Deficit targets in doubt as Ottawa’s budget watchdog urges independent oversight on capital spending
Canada’s interim Parliamentary Budget Officer (PBO) Jason Jacques delivered a pointed critique of the federal government’s latest budget, warning that Ottawa’s chances of meeting its deficit targets are slim, while also acknowledging that the country’s fiscal path remains sustainable over the long haul.
In a report released just days before MPs are set to vote on the Liberal budget, Jacques said there is less than a 10% chance the government will keep its deficit-to-GDP ratio on a downward track through 2029-30.
The PBO’s sharpest criticism focused on how Finance Canada has changed its reporting of deficit financing, separating capital from operational spending.
“The PBO maintains its view that the government’s definition of capital investments is overly expansive,” the report said.
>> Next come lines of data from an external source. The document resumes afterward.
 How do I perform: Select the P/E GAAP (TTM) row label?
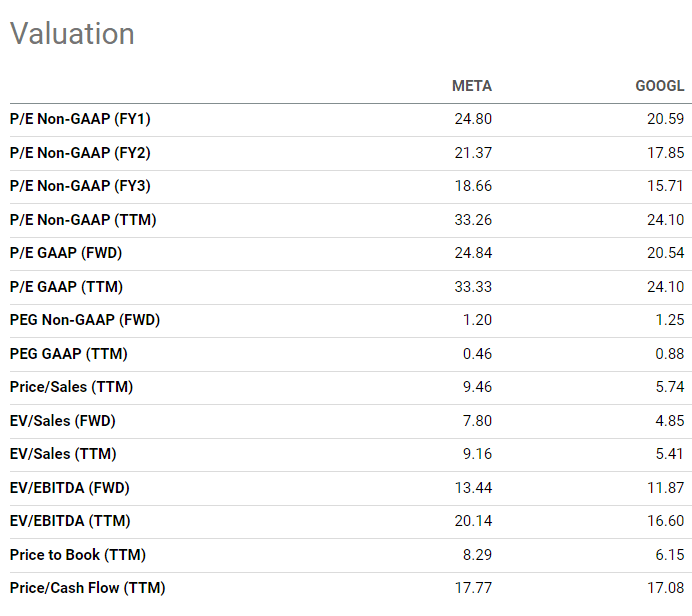point(66,287)
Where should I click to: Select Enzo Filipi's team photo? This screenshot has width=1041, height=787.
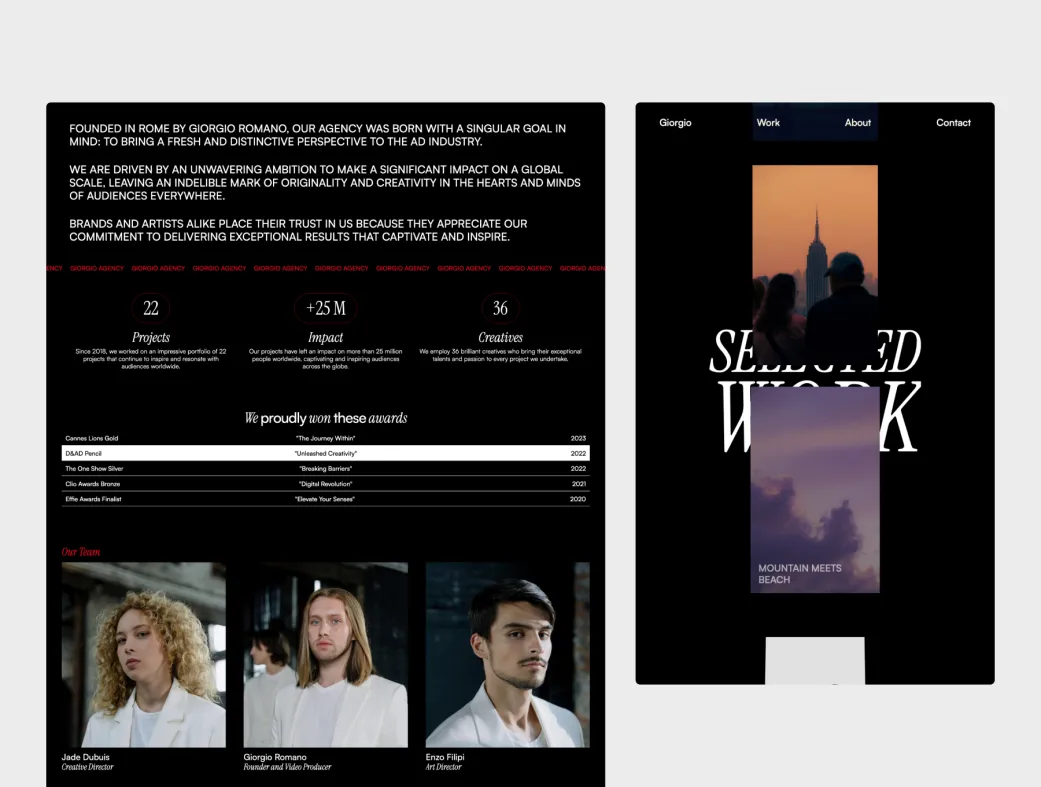(507, 654)
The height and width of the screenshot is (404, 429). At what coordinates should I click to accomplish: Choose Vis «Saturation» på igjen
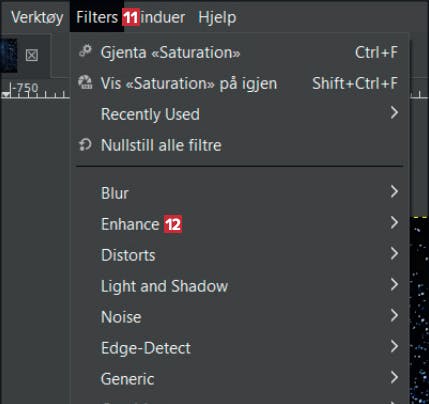point(239,83)
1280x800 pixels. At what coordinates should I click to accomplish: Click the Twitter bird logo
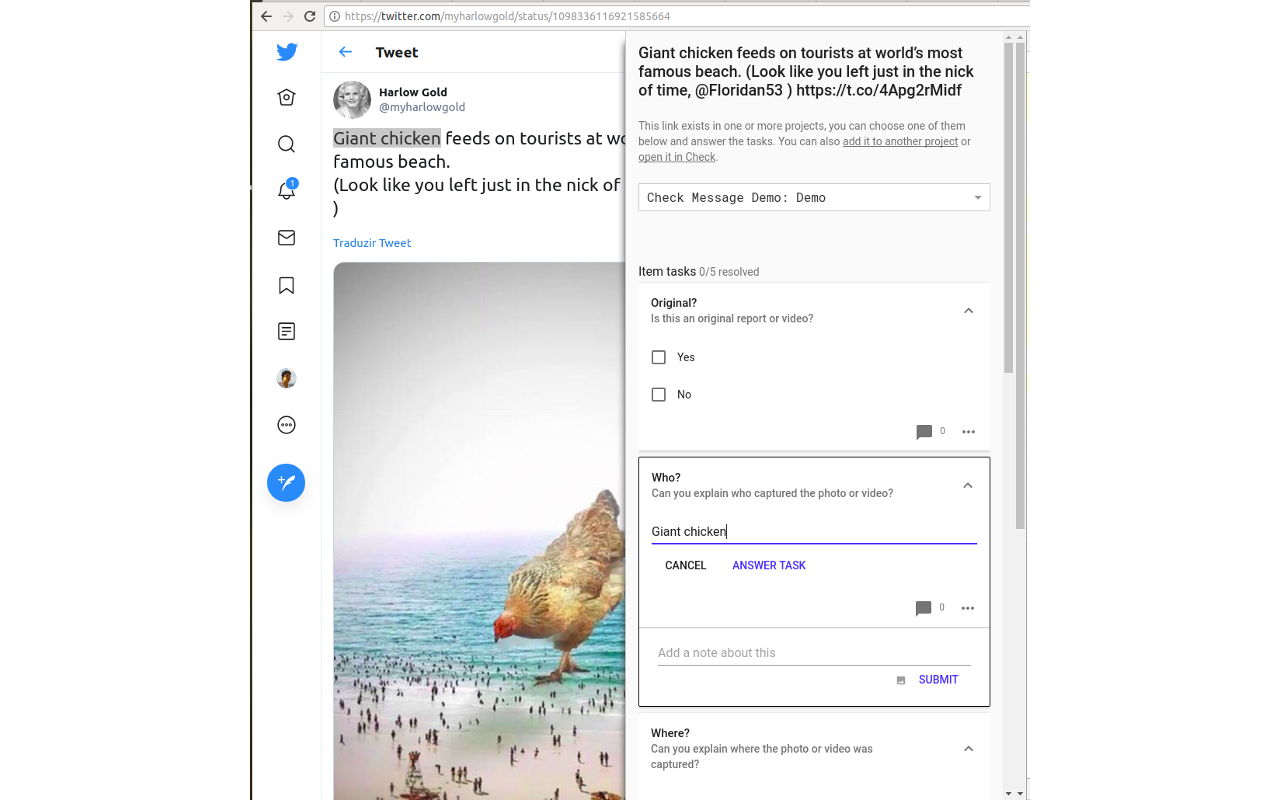pos(287,53)
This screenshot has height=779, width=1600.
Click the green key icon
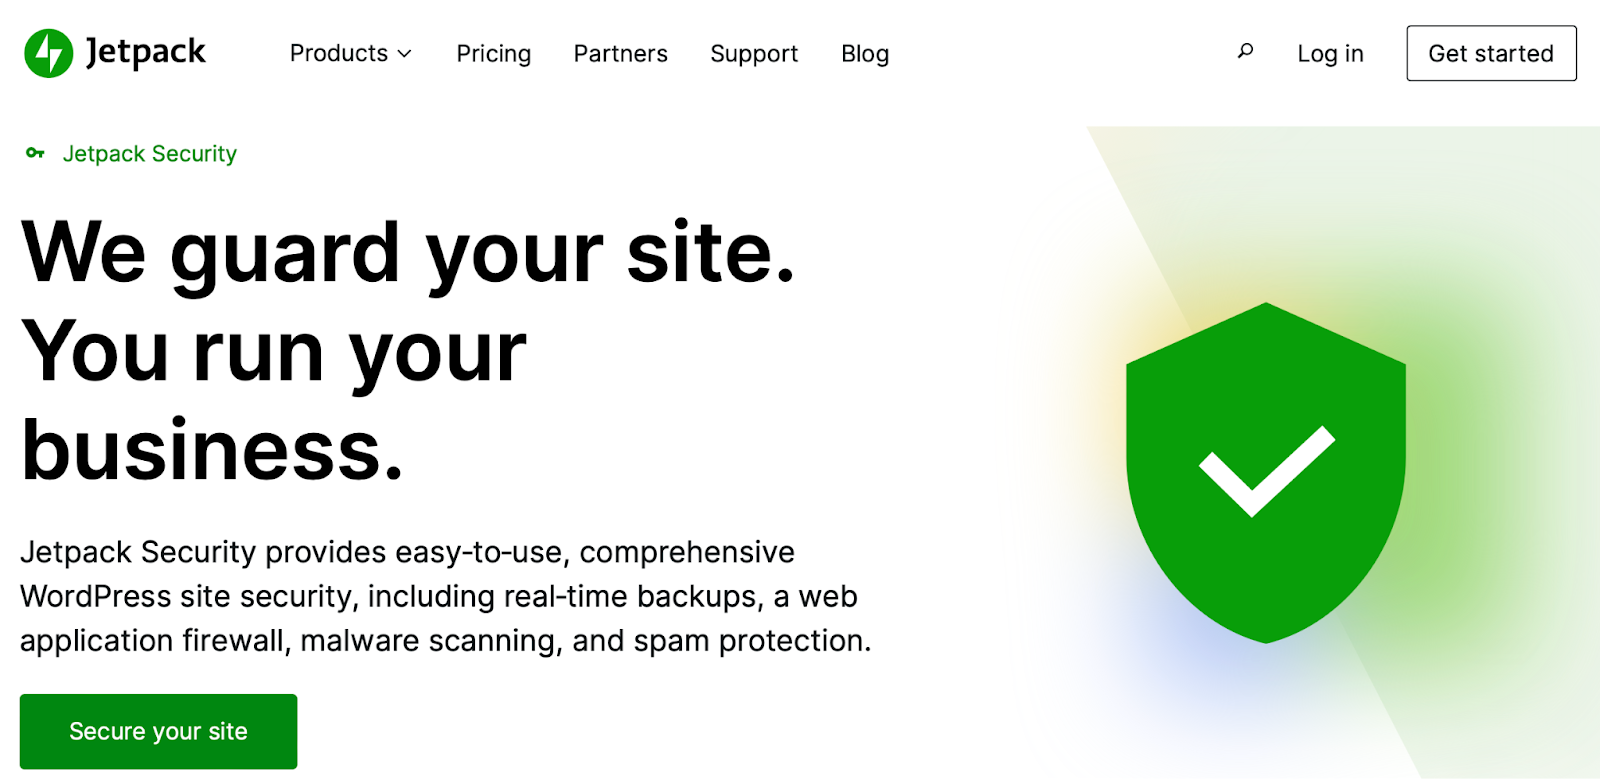pyautogui.click(x=35, y=153)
While the government projects $311 billion in capital spending between 2024-25 and 2029-30, the PBO’s analysis puts the figure at $217.3 billion. That's a difference of nearly $94 billion.
Jacques called for an independent expert body to decide what qualifies as capital investment, arguing that the current approach introduces too much subjectivity.
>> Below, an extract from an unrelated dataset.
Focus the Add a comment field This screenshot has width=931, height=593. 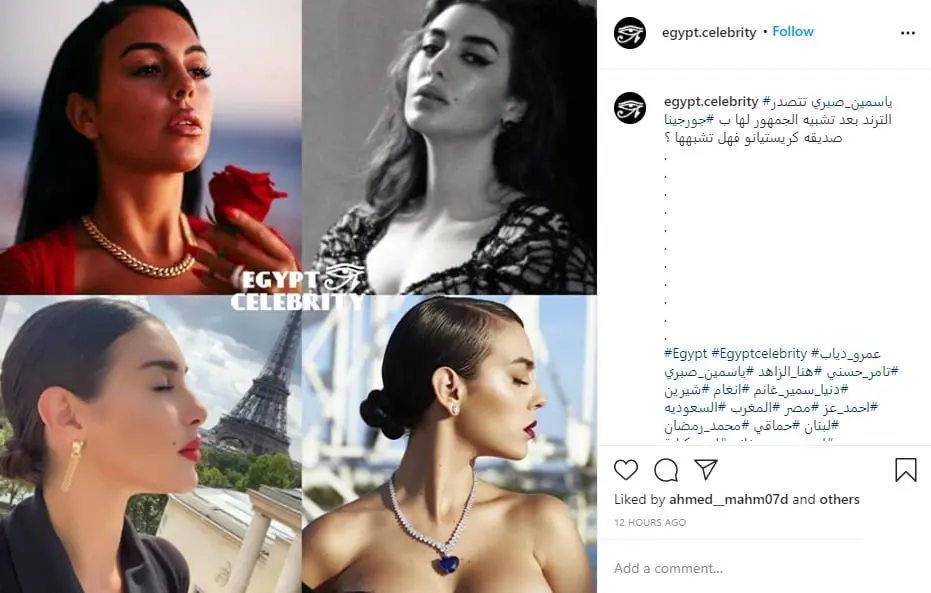tap(764, 568)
Capital versus operational spending
Prime Minister Mark Carney has pitched Budget 2025 as a generational shift, aiming to pivot Canada’s economy away from United States reliance and toward long-term investments.
The government defined capital investments broadly, including not just infrastructure and housing but also tax credits and subsidies.
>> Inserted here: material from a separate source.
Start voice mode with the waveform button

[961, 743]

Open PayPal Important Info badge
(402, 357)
The PBO, however, flagged this as exceeding international standards and said it muddles the distinction between day-to-day and long-term spending.
The report also found that new operating spending—$87 billion over five years—along with $65 billion in contingent reserves, is driving deeper deficits.
Without measures announced since last fall, the government could have achieved an operating surplus by 2026-27.
Now, the PBO expects balance only by 2028-29, a year later than the government’s own fiscal anchors.
Deficit targets and fiscal sustainability
Despite these concerns, Jacques’s tone marked a shift from his earlier warnings about “unsustainable” and “shocking” spending.
Using the PBO’s own framework, he said, “Canada’s debt as a share of GDP will decline over the next 30 years, giving the Liberal government a limited but sustainable fiscal position.”
Finance minister François-Philippe Champagne’s office pushed back, with press secretary John Fragos stating, “The report in question takes a narrow outlook of Canada’s fiscal and economic policy trajectory, looking at Canada’s budget in isolation—absent longer-term considerations and knock-on-effects.”
Fragos added that Budget 2025 “balances ambition with responsible governance.”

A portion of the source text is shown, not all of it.